HealthyWomen: So is there still a need for heart health awareness among women?
Dr. Goldberg: I think there is, and particularly in women who are under 50.
If you look at that survey, women who are under 50, are Black and Hispanic were among the least aware. The message is getting to women over 50. It’s not getting to younger women. And now, we know lots more.
It’s not only about high cholesterol, diabetes, smoking and high blood pressure. It’s also about women who have pregnancy-related complications, such as pre-eclampsia, low birth weight babies and autoimmune disease. And it’s important for us to make sure that’s part of the medical history.
HealthyWomen: How do you think the healthcare profession should get the word out about any of this?
Dr. Goldberg: I think messaging has to be better for people, whether it’s about heart disease, vaccines or new medical technology, to make sure people know if it’s ready for prime time or not.
I think it would be great if the people who do research actually collaborate with the people who talk to patients all day long to actually let them know what people are thinking about. The average patient doesn’t want to know that more research has to be done. They want to know what can be done now.
HealthyWomen: When you started the Go Red for Women campaign with Jane, did you ever imagine it would have the level of success that it did?
Dr. Goldberg: No. I wasn’t thinking about that.

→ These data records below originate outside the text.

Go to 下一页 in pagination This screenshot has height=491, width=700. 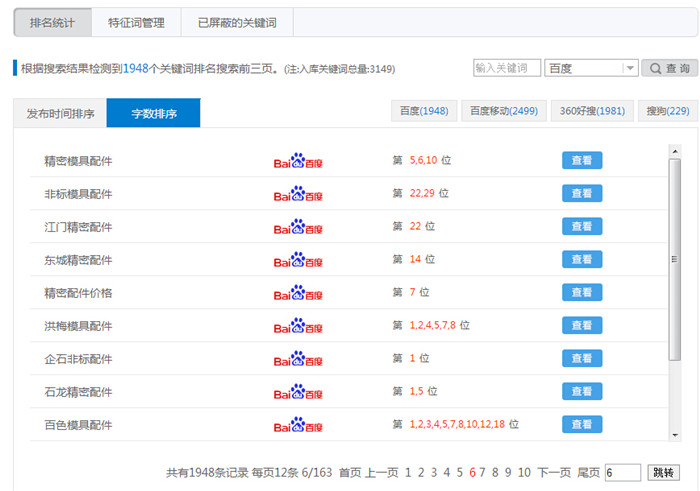click(x=554, y=472)
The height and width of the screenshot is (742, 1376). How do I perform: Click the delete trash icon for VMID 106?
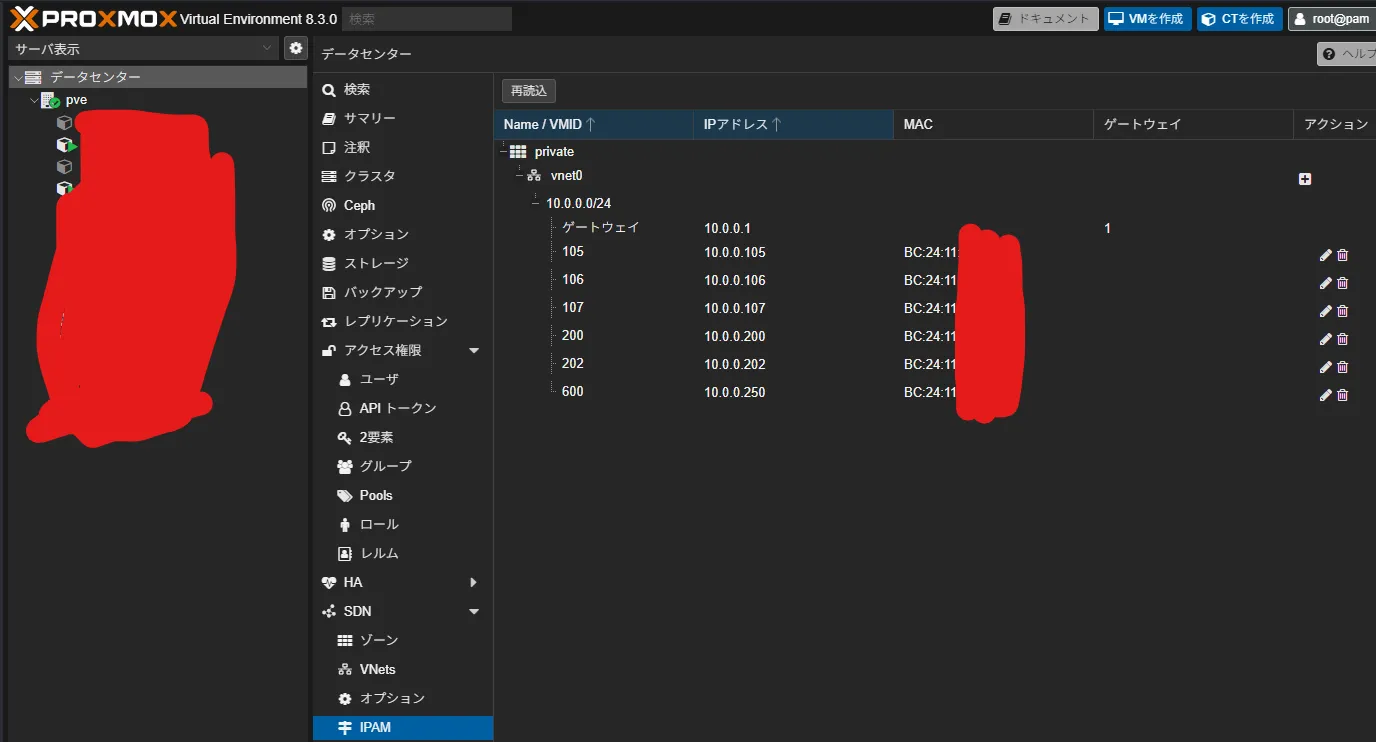click(1342, 283)
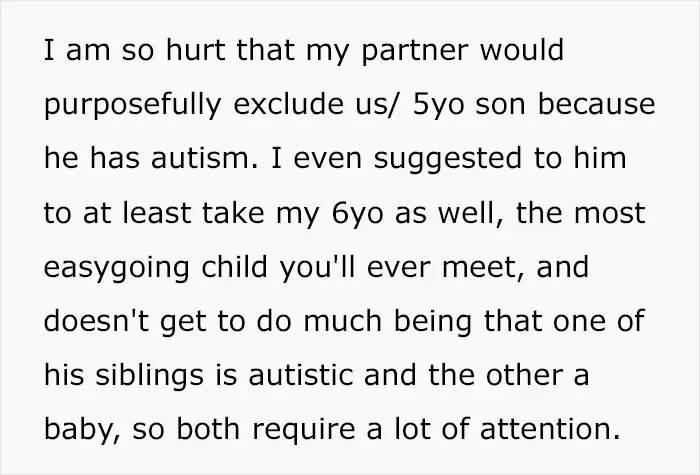The width and height of the screenshot is (700, 475).
Task: Click the text "6yo"
Action: pos(357,214)
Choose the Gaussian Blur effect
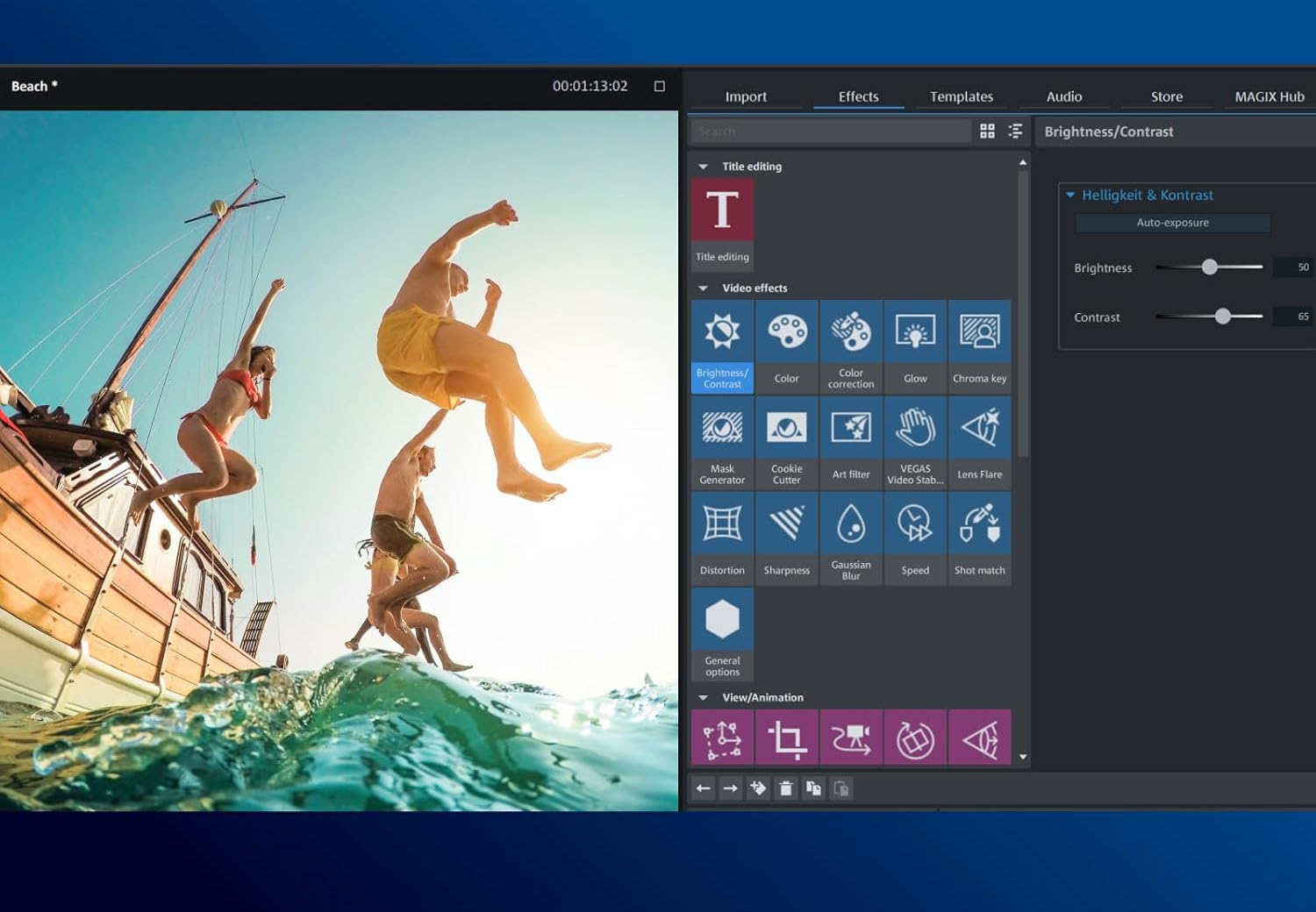The image size is (1316, 912). click(850, 538)
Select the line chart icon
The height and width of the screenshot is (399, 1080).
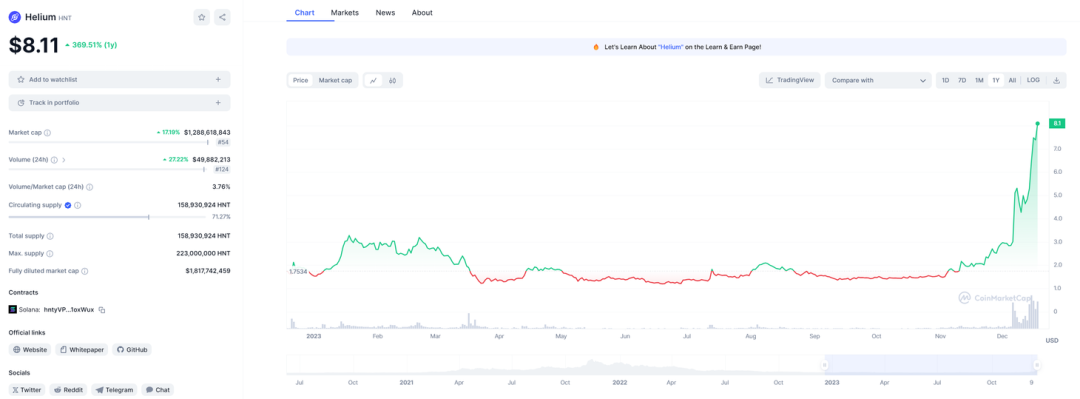tap(373, 81)
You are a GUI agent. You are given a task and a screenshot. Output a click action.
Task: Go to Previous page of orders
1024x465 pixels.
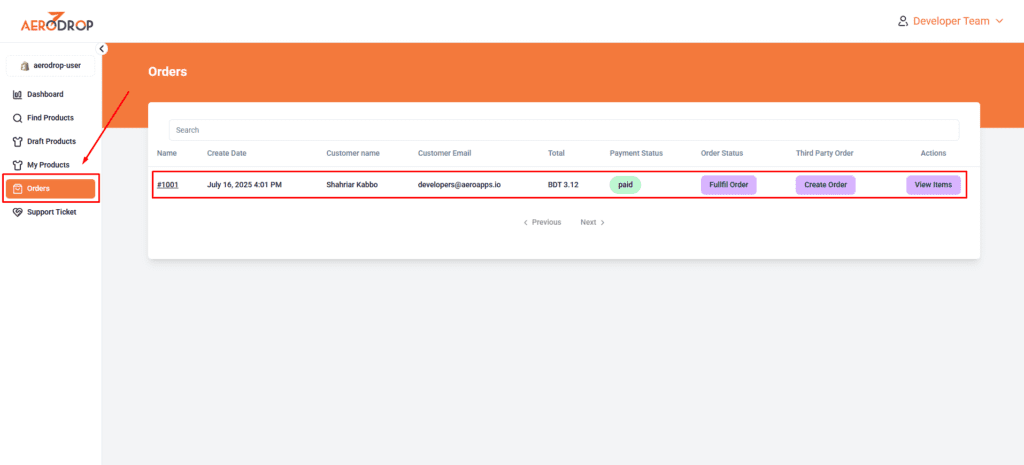542,222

Also, when I wrote my book, I wasn’t thinking about what it was going to turn into, but I’m really happy. I’m really excited for what it has done and what it has led to, and certainly a lot of money was raised to support the campaign, so I think that’s great. I think now is the time for those who are involved to think about how we can do this better.
HealthyWomen: Are you still involved with it?

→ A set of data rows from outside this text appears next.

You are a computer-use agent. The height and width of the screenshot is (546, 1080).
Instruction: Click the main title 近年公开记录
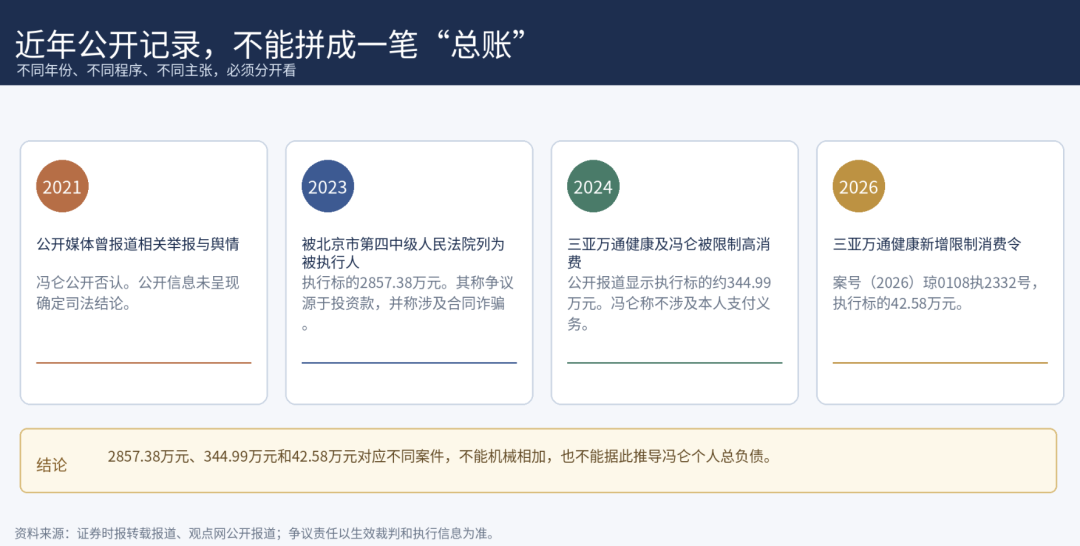point(108,45)

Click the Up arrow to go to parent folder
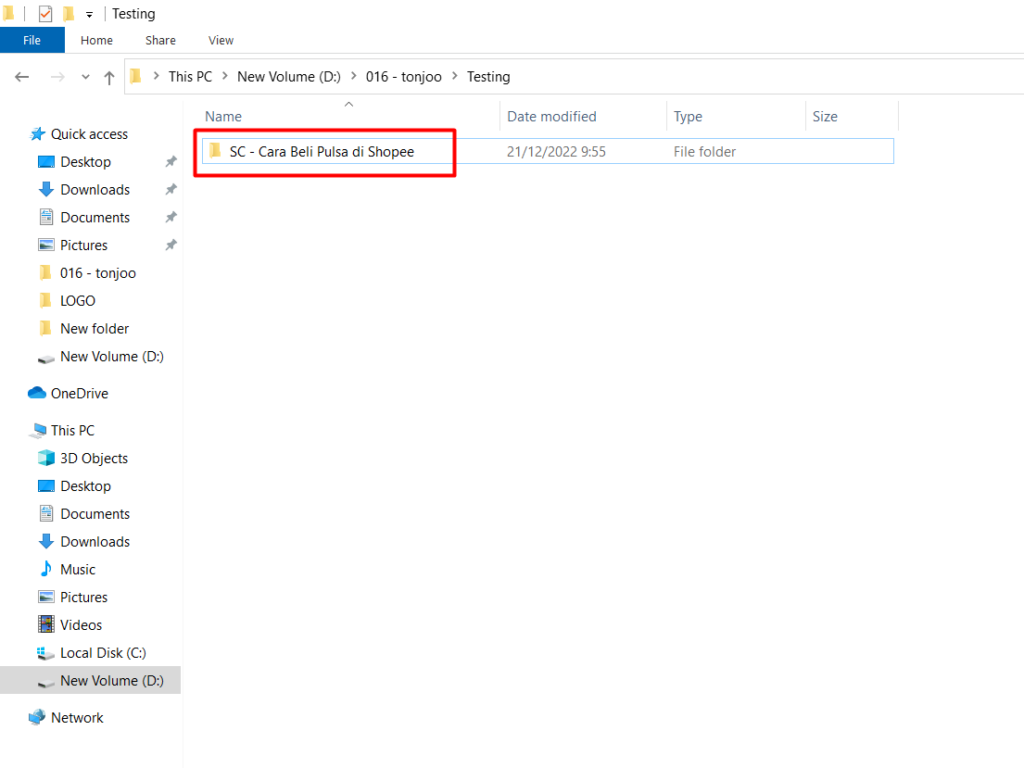tap(110, 76)
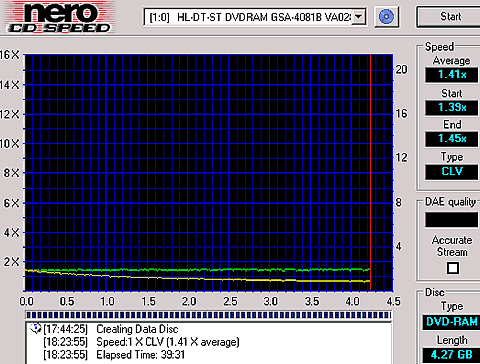Click the segmented progress bar below graph
This screenshot has width=480, height=364.
pos(209,315)
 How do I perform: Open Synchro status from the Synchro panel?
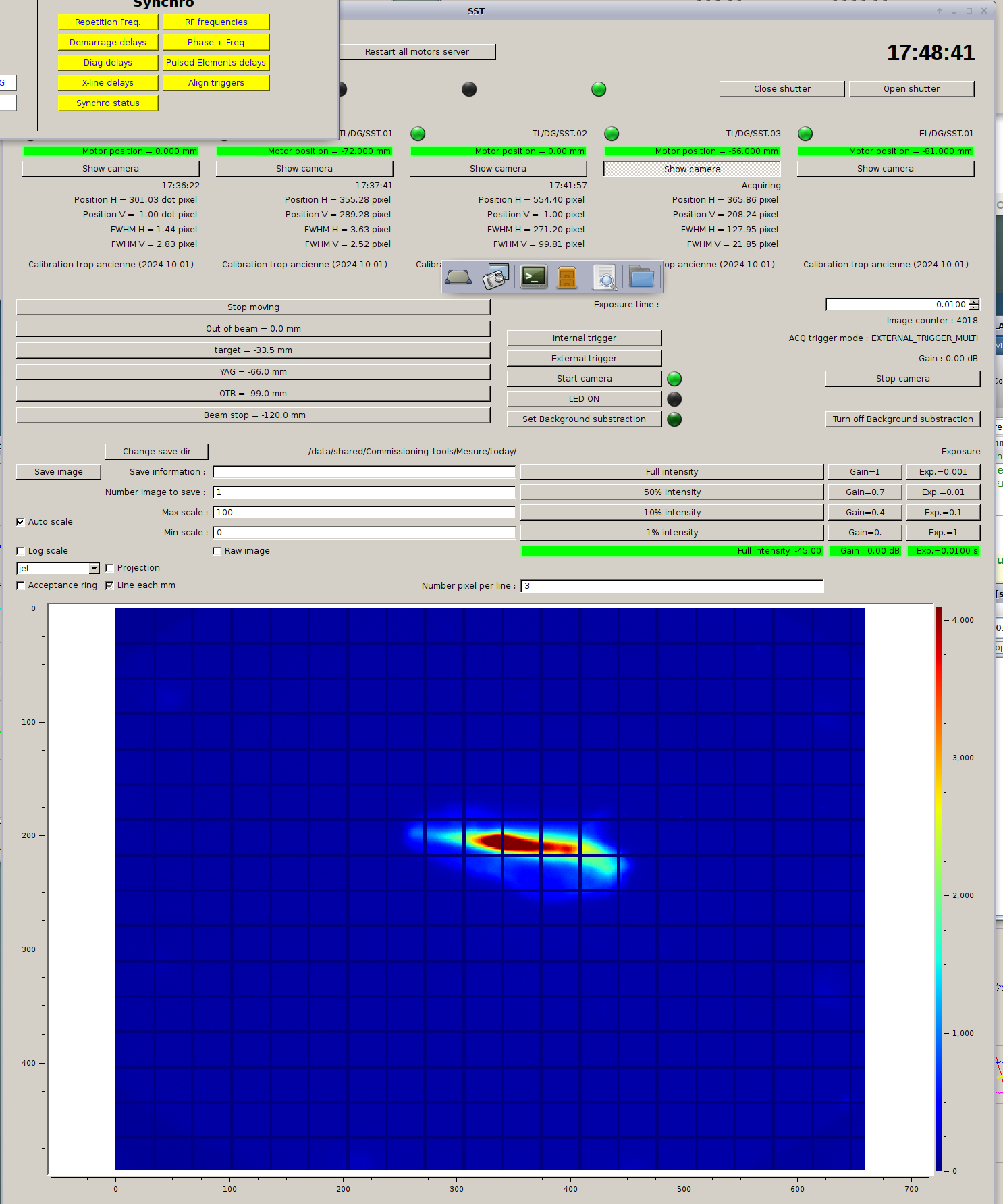tap(108, 103)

Dr. Goldberg: I’m involved with the American Heart Association, but so much time has passed. The American Heart Association has a lot of programs, and they’re working on some new programming. I know that the luncheons for Go Red were probably less frequent in the past three years.
HealthyWomen: Do you think there’s enough heart-healthy awareness in young women, and are they susceptible to heart disease?
Dr. Goldberg: You can’t give the [same] message to older women that you give to younger women. It’s not just about messaging on social media because that’s where you think young women are; it’s about the words you use and how you convey the information.
HealthyWomen: How would you communicate something to younger women as opposed to women who have been hearing this message for quite some time?
Dr. Goldberg: I wouldn’t start off with saying that if you have clogged arteries, you can have a heart attack. What I would probably do is talk to them about choosing an active lifestyle because of its global effect on health — whether it’s improving your bone density, lowering your blood sugar or protecting your heart.
I think young people are really into bullet points. So you really need to simplify the message. Make it more usable. I think people just really want to know — how do you get started? How do I know if I’m not feeling well? And that actually is easy to do when you’re seeing patients because you’re talking to someone and you know them, and you make suggestions based on what you know about them. It’s time for doctors to ask questions.
HealthyWomen: Why is heart-healthy awareness, at every age, still so important today?
Dr. Goldberg: Because heart disease is the leading killer of men and women, and if you go on previous studies, 80% of it is preventable.